> _Work instructions_: Copy out all the entries shown below, exactly as they appear.

(Saved entries)
★ ★ ★ ★

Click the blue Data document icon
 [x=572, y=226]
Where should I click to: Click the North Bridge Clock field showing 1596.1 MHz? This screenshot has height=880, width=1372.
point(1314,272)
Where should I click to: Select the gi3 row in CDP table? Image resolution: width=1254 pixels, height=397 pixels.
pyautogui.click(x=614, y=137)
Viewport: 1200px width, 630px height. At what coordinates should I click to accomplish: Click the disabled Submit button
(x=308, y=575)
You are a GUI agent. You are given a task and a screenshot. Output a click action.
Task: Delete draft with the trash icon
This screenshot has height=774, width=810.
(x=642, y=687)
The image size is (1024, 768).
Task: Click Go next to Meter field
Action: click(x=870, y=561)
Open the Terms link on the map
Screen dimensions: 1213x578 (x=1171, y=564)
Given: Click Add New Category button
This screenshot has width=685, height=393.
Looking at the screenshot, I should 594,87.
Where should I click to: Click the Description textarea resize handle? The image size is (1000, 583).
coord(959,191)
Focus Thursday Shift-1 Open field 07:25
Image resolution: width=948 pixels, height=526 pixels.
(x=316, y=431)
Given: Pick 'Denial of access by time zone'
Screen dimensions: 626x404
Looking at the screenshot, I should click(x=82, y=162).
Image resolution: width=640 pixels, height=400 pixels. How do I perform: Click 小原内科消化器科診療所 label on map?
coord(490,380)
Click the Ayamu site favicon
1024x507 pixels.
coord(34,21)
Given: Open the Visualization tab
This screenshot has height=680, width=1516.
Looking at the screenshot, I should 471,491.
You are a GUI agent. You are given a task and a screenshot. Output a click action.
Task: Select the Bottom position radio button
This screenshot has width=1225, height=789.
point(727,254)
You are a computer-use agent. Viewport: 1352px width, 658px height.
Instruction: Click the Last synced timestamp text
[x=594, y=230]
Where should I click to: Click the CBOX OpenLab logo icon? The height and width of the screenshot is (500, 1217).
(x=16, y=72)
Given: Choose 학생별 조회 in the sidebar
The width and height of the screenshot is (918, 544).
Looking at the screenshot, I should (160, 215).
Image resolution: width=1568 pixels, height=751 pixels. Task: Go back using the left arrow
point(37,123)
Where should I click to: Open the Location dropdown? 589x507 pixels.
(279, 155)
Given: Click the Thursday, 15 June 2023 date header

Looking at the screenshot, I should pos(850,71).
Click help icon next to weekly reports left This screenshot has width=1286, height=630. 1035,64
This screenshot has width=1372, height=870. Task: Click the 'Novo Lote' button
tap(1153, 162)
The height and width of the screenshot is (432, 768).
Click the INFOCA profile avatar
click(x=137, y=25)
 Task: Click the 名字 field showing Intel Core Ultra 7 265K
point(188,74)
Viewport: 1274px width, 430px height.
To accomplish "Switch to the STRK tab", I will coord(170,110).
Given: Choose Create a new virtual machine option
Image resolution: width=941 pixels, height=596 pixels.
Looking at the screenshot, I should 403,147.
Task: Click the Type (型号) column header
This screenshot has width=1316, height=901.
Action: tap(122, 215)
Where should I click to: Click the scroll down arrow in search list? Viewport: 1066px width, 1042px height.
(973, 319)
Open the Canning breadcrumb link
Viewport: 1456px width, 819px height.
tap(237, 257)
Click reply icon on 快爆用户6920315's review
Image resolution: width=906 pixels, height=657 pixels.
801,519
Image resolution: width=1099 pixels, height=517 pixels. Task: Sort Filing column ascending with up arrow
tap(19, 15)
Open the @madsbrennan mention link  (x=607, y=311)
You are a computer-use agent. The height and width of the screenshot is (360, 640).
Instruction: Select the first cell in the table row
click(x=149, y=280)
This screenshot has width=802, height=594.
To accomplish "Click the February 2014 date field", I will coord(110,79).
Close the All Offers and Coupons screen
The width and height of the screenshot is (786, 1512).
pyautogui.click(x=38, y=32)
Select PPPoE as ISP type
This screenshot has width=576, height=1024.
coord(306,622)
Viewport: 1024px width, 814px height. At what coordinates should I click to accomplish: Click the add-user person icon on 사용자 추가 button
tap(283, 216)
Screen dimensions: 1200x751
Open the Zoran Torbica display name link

★ ★ ★ ★

> _Response area_:
Click the blue Data document icon
 [x=572, y=226]
Where should I click to: Click the North Bridge Clock field showing 1596.1 MHz? This screenshot has height=880, width=1372.
point(1314,272)
Where should I click to: Select the gi3 row in CDP table? Image resolution: width=1254 pixels, height=397 pixels.
pyautogui.click(x=614, y=137)
Viewport: 1200px width, 630px height. At what coordinates should I click to accomplish: Click the disabled Submit button
(x=308, y=575)
You are a GUI agent. You are given a task and a screenshot. Output a click action.
Task: Delete draft with the trash icon
This screenshot has height=774, width=810.
(x=642, y=687)
The image size is (1024, 768).
Task: Click Go next to Meter field
Action: click(x=870, y=561)
Open the Terms link on the map
Screen dimensions: 1213x578 (x=1171, y=564)
Given: Click Add New Category button
This screenshot has width=685, height=393.
Looking at the screenshot, I should 594,87.
Where should I click to: Click the Description textarea resize handle? The image size is (1000, 583).
coord(959,191)
Focus Thursday Shift-1 Open field 07:25
Image resolution: width=948 pixels, height=526 pixels.
(x=316, y=431)
Given: Pick 'Denial of access by time zone'
Screen dimensions: 626x404
Looking at the screenshot, I should click(x=82, y=162).
Image resolution: width=640 pixels, height=400 pixels. How do I perform: Click 小原内科消化器科診療所 label on map?
coord(490,380)
Click the Ayamu site favicon
1024x507 pixels.
coord(34,21)
Given: Open the Visualization tab
This screenshot has height=680, width=1516.
Looking at the screenshot, I should 471,491.
You are a GUI agent. You are given a task and a screenshot. Output a click action.
Task: Select the Bottom position radio button
This screenshot has width=1225, height=789.
point(727,254)
You are a computer-use agent. Viewport: 1352px width, 658px height.
Instruction: Click the Last synced timestamp text
[x=594, y=230]
Where should I click to: Click the CBOX OpenLab logo icon? The height and width of the screenshot is (500, 1217).
(x=16, y=72)
Given: Choose 학생별 조회 in the sidebar
The width and height of the screenshot is (918, 544).
Looking at the screenshot, I should (160, 215).
Image resolution: width=1568 pixels, height=751 pixels. Task: Go back using the left arrow
point(37,123)
Where should I click to: Open the Location dropdown? 589x507 pixels.
(279, 155)
Given: Click the Thursday, 15 June 2023 date header

Looking at the screenshot, I should pos(850,71).
Click help icon next to weekly reports left This screenshot has width=1286, height=630. 1035,64
This screenshot has width=1372, height=870. Task: Click the 'Novo Lote' button
tap(1153, 162)
The height and width of the screenshot is (432, 768).
Click the INFOCA profile avatar
click(x=137, y=25)
 Task: Click the 名字 field showing Intel Core Ultra 7 265K
point(188,74)
Viewport: 1274px width, 430px height.
To accomplish "Switch to the STRK tab", I will coord(170,110).
Given: Choose Create a new virtual machine option
Image resolution: width=941 pixels, height=596 pixels.
Looking at the screenshot, I should 403,147.
Task: Click the Type (型号) column header
This screenshot has width=1316, height=901.
Action: tap(122, 215)
Where should I click to: Click the scroll down arrow in search list? Viewport: 1066px width, 1042px height.
(973, 319)
Open the Canning breadcrumb link
Viewport: 1456px width, 819px height.
tap(237, 257)
Click reply icon on 快爆用户6920315's review
Image resolution: width=906 pixels, height=657 pixels.
801,519
Image resolution: width=1099 pixels, height=517 pixels. Task: Sort Filing column ascending with up arrow
tap(19, 15)
Open the @madsbrennan mention link  (x=607, y=311)
You are a computer-use agent. The height and width of the screenshot is (360, 640).
Instruction: Select the first cell in the table row
click(x=149, y=280)
This screenshot has width=802, height=594.
To accomplish "Click the February 2014 date field", I will coord(110,79).
Close the All Offers and Coupons screen
The width and height of the screenshot is (786, 1512).
pyautogui.click(x=38, y=32)
Select PPPoE as ISP type
This screenshot has width=576, height=1024.
coord(306,622)
Viewport: 1024px width, 814px height. At what coordinates should I click to accomplish: Click the add-user person icon on 사용자 추가 button
tap(283, 216)
Screen dimensions: 1200x751
Open the Zoran Torbica display name link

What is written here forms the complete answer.